Working data »
******

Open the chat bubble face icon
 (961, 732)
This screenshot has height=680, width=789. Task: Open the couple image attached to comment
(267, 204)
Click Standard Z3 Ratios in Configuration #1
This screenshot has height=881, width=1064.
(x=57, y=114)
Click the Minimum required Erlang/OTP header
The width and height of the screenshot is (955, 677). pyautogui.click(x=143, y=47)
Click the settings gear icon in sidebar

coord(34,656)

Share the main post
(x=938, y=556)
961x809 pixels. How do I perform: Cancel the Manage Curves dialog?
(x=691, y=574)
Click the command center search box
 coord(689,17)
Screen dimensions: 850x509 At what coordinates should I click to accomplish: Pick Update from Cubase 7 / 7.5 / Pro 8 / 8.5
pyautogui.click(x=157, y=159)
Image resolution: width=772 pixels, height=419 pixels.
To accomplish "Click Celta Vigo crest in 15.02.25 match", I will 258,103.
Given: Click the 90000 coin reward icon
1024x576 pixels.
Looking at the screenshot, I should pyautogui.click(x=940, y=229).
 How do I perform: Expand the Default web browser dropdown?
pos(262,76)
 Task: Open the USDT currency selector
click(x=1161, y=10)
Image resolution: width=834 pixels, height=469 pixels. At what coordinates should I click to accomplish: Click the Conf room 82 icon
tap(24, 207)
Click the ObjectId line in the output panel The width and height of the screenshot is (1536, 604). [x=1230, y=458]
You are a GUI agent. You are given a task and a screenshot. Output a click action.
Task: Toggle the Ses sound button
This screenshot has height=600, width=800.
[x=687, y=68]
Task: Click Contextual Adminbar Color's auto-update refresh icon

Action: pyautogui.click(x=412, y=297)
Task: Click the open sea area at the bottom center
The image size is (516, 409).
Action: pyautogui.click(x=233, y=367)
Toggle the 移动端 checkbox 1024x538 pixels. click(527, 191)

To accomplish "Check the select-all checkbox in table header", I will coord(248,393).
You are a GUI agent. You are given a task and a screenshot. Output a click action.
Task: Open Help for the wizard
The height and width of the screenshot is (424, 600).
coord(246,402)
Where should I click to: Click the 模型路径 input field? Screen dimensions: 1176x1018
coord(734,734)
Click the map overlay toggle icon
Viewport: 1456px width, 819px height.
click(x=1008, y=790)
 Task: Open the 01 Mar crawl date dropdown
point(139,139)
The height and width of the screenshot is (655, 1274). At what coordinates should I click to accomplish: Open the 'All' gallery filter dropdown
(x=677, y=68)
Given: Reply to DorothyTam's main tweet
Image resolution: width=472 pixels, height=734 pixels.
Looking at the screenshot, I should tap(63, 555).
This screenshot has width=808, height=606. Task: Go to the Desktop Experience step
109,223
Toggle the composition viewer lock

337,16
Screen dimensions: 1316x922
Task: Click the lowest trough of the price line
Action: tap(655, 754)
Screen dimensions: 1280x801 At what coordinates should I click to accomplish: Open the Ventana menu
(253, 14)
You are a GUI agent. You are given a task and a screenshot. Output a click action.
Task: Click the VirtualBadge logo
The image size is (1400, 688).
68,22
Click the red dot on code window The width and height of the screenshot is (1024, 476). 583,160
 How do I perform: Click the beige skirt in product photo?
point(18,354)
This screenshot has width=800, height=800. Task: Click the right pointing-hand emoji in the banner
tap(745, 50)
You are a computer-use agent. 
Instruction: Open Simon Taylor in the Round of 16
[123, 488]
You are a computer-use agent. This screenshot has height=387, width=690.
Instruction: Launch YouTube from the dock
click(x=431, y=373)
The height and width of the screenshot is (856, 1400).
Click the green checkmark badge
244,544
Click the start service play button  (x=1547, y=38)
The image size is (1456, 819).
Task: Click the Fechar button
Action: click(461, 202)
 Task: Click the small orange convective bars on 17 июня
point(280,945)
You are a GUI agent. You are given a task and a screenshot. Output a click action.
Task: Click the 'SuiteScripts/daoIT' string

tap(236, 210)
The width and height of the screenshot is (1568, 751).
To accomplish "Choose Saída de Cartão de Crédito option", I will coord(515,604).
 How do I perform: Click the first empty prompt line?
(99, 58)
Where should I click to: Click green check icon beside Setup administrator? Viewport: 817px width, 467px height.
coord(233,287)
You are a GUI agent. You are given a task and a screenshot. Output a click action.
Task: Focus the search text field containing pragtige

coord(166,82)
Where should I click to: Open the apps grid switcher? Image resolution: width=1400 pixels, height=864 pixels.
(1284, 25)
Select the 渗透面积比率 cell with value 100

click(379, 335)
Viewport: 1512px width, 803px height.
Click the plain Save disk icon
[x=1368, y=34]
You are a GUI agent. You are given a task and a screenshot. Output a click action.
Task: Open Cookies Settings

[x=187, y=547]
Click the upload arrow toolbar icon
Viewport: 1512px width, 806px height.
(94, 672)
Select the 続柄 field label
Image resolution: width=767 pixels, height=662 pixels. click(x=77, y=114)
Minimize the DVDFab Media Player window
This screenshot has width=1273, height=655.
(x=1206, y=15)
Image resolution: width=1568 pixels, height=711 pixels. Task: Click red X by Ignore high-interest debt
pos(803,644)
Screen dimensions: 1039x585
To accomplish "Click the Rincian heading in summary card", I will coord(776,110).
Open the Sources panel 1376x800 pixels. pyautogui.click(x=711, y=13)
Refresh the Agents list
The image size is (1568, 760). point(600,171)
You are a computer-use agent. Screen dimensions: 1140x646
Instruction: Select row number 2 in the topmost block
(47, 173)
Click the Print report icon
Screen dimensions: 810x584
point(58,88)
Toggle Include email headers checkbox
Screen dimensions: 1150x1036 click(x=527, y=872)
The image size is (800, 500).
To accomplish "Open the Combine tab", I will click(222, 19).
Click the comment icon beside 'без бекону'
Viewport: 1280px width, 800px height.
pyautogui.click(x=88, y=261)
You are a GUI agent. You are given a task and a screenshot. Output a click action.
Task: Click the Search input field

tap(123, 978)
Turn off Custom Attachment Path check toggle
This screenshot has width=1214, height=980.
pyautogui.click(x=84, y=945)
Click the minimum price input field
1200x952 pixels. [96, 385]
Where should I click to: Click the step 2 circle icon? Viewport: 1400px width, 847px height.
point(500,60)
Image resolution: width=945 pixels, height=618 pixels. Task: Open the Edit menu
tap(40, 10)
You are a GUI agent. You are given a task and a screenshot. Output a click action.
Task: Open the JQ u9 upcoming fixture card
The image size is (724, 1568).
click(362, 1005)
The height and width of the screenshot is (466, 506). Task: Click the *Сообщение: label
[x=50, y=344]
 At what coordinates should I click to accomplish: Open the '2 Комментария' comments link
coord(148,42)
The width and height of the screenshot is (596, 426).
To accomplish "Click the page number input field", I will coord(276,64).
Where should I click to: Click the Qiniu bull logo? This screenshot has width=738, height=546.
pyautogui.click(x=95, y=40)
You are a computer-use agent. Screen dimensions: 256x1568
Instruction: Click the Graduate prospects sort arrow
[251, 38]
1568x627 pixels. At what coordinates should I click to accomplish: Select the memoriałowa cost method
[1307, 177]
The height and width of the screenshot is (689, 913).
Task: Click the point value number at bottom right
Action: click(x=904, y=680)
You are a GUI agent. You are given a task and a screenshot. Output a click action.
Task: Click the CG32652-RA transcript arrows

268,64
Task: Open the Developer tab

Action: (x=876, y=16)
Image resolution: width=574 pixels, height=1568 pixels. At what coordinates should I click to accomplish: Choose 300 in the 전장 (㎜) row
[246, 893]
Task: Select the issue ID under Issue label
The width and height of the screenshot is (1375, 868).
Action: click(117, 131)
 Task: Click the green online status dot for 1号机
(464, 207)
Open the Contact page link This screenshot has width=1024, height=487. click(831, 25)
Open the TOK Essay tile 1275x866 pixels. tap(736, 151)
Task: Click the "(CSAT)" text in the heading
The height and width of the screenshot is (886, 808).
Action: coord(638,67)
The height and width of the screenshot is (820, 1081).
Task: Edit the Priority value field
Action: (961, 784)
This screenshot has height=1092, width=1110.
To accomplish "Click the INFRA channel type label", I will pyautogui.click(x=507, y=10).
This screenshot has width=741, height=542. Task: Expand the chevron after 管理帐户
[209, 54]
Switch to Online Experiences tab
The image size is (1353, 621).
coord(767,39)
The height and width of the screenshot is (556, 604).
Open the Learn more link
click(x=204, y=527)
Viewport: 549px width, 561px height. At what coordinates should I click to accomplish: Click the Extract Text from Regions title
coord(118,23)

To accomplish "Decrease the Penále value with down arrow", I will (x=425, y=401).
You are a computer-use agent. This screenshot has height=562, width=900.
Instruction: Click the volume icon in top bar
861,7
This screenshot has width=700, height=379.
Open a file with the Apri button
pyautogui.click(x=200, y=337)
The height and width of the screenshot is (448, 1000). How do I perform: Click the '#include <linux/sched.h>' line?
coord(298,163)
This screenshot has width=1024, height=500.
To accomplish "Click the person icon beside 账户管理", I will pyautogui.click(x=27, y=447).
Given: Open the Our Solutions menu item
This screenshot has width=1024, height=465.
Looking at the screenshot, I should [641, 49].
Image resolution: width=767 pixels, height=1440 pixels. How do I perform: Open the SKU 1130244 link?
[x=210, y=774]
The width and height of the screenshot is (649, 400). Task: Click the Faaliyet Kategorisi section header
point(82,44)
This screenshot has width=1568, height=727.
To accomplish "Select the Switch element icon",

******

Only the lines from the one with "This screenshot has height=1092, width=1110." through the end of the data belong in the answer, each reproduced exactly.

Answer to this problem »
This screenshot has height=1092, width=1110.
To accomplish "Click the INFRA channel type label", I will pyautogui.click(x=507, y=10).
This screenshot has width=741, height=542. Task: Expand the chevron after 管理帐户
[209, 54]
Switch to Online Experiences tab
The image size is (1353, 621).
coord(767,39)
The height and width of the screenshot is (556, 604).
Open the Learn more link
click(x=204, y=527)
Viewport: 549px width, 561px height. At what coordinates should I click to accomplish: Click the Extract Text from Regions title
coord(118,23)

To accomplish "Decrease the Penále value with down arrow", I will (x=425, y=401).
You are a computer-use agent. This screenshot has height=562, width=900.
Instruction: Click the volume icon in top bar
861,7
This screenshot has width=700, height=379.
Open a file with the Apri button
pyautogui.click(x=200, y=337)
The height and width of the screenshot is (448, 1000). How do I perform: Click the '#include <linux/sched.h>' line?
coord(298,163)
This screenshot has width=1024, height=500.
To accomplish "Click the person icon beside 账户管理", I will pyautogui.click(x=27, y=447).
Given: Open the Our Solutions menu item
This screenshot has width=1024, height=465.
Looking at the screenshot, I should [641, 49].
Image resolution: width=767 pixels, height=1440 pixels. How do I perform: Open the SKU 1130244 link?
[x=210, y=774]
The width and height of the screenshot is (649, 400). Task: Click the Faaliyet Kategorisi section header
point(82,44)
This screenshot has width=1568, height=727.
To accomplish "Select the Switch element icon",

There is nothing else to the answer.